不安な未来
「楓ー、お昼食べに行くよー」
「あ、ごめん先に購買行ってくるよ」
「じゃあ先食堂行ってるねー」
友人と別れて購買へ向かい、ペットボトルのミルクティーを購入。
彼女の待つ食堂への道を歩きながら、そういえば今日は一度も真と話せていない事に気付いた。
朝は家の用事で少し遅刻すると連絡があったらしく、喧嘩腰の昶から言われてテンションが急降下し、朝一の授業が全く耳に入って来なかった。

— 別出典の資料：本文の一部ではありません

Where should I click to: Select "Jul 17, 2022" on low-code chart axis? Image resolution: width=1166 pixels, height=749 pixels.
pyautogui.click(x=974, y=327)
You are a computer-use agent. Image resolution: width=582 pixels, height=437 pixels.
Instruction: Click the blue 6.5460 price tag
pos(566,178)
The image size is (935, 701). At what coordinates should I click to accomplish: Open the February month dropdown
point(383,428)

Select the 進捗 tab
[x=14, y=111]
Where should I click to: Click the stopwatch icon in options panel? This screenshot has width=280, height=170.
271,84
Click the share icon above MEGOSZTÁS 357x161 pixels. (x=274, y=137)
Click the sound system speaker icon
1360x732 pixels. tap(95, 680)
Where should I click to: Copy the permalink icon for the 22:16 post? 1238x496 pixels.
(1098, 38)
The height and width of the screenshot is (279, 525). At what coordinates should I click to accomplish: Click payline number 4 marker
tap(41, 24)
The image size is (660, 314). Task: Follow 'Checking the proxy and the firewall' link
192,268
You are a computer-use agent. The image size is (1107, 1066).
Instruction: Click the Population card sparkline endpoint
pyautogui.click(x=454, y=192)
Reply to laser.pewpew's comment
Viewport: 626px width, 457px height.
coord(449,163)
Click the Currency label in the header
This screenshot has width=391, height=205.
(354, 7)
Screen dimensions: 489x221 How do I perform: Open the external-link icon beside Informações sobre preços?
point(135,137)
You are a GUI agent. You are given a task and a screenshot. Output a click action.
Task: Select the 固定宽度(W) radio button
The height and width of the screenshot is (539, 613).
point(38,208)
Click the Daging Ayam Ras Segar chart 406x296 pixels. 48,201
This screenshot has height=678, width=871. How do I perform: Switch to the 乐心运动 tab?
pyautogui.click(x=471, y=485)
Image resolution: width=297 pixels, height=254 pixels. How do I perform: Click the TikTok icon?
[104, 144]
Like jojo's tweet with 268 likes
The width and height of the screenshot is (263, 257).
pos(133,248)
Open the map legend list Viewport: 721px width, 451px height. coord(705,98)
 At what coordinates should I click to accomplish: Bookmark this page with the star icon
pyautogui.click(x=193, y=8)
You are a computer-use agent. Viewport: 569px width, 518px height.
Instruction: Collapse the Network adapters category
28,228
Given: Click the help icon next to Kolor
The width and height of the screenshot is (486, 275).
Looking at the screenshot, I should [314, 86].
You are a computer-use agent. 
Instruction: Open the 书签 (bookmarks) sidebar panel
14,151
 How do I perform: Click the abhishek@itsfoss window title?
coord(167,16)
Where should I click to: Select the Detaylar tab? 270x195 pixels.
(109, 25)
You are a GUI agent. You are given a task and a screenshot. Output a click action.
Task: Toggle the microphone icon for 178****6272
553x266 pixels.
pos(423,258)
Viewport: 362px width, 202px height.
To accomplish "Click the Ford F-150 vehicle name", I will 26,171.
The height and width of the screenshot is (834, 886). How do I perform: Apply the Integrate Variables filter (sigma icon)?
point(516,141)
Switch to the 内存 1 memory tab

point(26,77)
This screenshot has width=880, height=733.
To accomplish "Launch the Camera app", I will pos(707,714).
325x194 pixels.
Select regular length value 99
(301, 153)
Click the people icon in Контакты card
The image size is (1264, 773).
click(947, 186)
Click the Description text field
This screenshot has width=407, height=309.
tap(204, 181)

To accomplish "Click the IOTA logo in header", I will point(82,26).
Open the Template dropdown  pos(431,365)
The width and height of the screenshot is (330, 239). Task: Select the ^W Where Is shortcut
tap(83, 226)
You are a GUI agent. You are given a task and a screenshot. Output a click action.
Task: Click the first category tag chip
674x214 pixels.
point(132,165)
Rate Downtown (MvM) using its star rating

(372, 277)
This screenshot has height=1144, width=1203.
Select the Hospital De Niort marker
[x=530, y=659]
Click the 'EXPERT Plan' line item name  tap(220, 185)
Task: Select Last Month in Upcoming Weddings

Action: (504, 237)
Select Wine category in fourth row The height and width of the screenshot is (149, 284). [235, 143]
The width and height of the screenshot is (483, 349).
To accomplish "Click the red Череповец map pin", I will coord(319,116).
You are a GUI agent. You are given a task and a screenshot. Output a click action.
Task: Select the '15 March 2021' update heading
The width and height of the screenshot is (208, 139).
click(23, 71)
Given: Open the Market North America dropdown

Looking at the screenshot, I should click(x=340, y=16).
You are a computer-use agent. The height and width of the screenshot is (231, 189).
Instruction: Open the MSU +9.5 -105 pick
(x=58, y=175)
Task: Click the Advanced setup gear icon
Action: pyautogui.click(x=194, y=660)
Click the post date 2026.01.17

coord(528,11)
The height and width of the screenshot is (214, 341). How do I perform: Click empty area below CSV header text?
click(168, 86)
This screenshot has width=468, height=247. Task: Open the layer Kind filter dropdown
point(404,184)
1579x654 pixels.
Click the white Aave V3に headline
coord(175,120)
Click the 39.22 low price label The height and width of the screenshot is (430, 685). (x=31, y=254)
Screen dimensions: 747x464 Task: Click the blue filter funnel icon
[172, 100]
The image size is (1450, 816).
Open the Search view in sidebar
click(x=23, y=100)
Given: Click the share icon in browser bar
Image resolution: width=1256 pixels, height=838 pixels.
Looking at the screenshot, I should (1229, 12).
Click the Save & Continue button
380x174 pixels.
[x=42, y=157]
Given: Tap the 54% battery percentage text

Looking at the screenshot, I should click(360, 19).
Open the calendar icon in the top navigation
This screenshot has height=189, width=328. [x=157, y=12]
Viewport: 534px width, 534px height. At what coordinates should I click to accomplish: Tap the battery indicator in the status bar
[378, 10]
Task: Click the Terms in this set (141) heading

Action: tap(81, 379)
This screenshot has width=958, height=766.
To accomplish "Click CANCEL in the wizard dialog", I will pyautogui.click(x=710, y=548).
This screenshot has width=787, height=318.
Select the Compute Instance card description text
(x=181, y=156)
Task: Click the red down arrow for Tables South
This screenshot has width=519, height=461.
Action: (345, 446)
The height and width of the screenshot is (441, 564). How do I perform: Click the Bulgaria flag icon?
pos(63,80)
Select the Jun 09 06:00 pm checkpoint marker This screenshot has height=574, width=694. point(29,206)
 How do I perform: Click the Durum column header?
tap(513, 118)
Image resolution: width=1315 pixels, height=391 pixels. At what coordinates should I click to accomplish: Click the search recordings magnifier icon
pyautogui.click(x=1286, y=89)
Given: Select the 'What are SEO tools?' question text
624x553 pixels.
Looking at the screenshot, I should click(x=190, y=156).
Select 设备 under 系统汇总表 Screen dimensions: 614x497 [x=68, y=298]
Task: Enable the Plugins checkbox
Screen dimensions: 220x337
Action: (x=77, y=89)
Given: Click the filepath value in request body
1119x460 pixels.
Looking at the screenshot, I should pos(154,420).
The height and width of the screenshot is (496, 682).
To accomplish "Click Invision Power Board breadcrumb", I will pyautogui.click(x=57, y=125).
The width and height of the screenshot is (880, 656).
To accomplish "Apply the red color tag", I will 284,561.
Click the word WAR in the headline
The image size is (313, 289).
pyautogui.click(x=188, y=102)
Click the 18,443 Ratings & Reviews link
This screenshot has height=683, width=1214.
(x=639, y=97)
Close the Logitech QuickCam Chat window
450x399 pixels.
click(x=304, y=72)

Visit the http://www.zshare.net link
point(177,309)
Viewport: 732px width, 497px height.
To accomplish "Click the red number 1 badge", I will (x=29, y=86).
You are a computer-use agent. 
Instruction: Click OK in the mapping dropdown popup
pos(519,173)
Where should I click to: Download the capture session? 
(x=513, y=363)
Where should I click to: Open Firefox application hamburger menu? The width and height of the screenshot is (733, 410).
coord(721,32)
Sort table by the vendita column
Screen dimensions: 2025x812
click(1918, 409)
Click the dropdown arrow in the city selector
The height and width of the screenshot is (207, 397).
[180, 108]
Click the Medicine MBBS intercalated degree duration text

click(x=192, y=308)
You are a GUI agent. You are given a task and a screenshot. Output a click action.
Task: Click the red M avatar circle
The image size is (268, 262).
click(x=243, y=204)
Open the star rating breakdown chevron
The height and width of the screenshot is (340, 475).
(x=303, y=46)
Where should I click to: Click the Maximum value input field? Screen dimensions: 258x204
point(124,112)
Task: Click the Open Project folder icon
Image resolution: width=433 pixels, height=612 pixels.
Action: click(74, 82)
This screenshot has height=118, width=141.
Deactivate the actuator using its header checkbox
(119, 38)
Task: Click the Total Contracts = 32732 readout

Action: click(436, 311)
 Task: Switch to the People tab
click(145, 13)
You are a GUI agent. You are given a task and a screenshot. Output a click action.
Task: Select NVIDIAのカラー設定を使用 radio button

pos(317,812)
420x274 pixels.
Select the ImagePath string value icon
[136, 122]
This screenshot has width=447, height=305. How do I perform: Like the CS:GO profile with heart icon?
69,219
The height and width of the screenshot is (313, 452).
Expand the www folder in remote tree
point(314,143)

休み時間に真の教室に行ってみれば、タイミング悪く移動教室で不在。
真不足で泣きたくなった。
「(って、別に彼女でも何でもないんだけどさー…)」
楓が真に対してとやかく言う筋合いはない。
「(それはそうなんだけど…
…って、ん?)」
中庭に今正しく会いたいと思っていた真の姿があった。
「草田く…!!」
「ごめんね草田君。
急に呼び出して」
思わず草むらの陰に隠れる。
楓の方に背を向けてしまっている真の表情は窺いしれないが、彼と向かい合う頬の赤い少女の顔は見た事があった。
「(確か隣のクラスの…)」
学年でも可愛いと評判の女の子。
彼女も、真の事を。
「私、草田君の事がずっと前から好きでした。
私と付き合ってください」
不安そうに、けれど一生懸命想いを込めて気持ちを伝える。
ただ傍にいるだけで充分だった自分に、彼女を羨ましがる資格などない。
「…ごめん。
今は誰とも付き合う気ないんだ」
困ったような声の真の返事に安心すると同時に、酷く胸がざわついた。
もし、楓が真に告白したとして、彼は同じようにそれを断るのではないか。
未来の自分を見せられている気がして、楓は膝を抱えて顔を埋めた。
「――――…何しとんねんお前」
呆れたような声にハッと顔を上げる。
パックジュースのストローを咥えて窓の中からこちらを見る昶だった。
「…………」
「って、無視か!」
いつもなら5倍10倍で返ってくるはずの暴言が今日はない。
眉をひそめて窓枠に足をかけ、外に飛び出した。
「おーい、聞こえとるかー」
「…………」
「おい、ボケ女」
「…………」
「何やねん本間…
何とか言えや」
「…………」
調子が狂う。
大体何故こんなところに、それも隠れるように座り込んでいるのかと草むらから顔を覗かせて、なるほどとその理由を察した。
「アイツもまあモテるからなあ…。
つか、いつもの事やろ」
「…うるさい」
やっと返ってきたくぐもった声。
少しだけ、それにホッとする。
「――――もしかして、水森さんの事が好きだから?」
「え?」
真が目を丸くさせる。
そしてそれは、楓と昶も同じだった。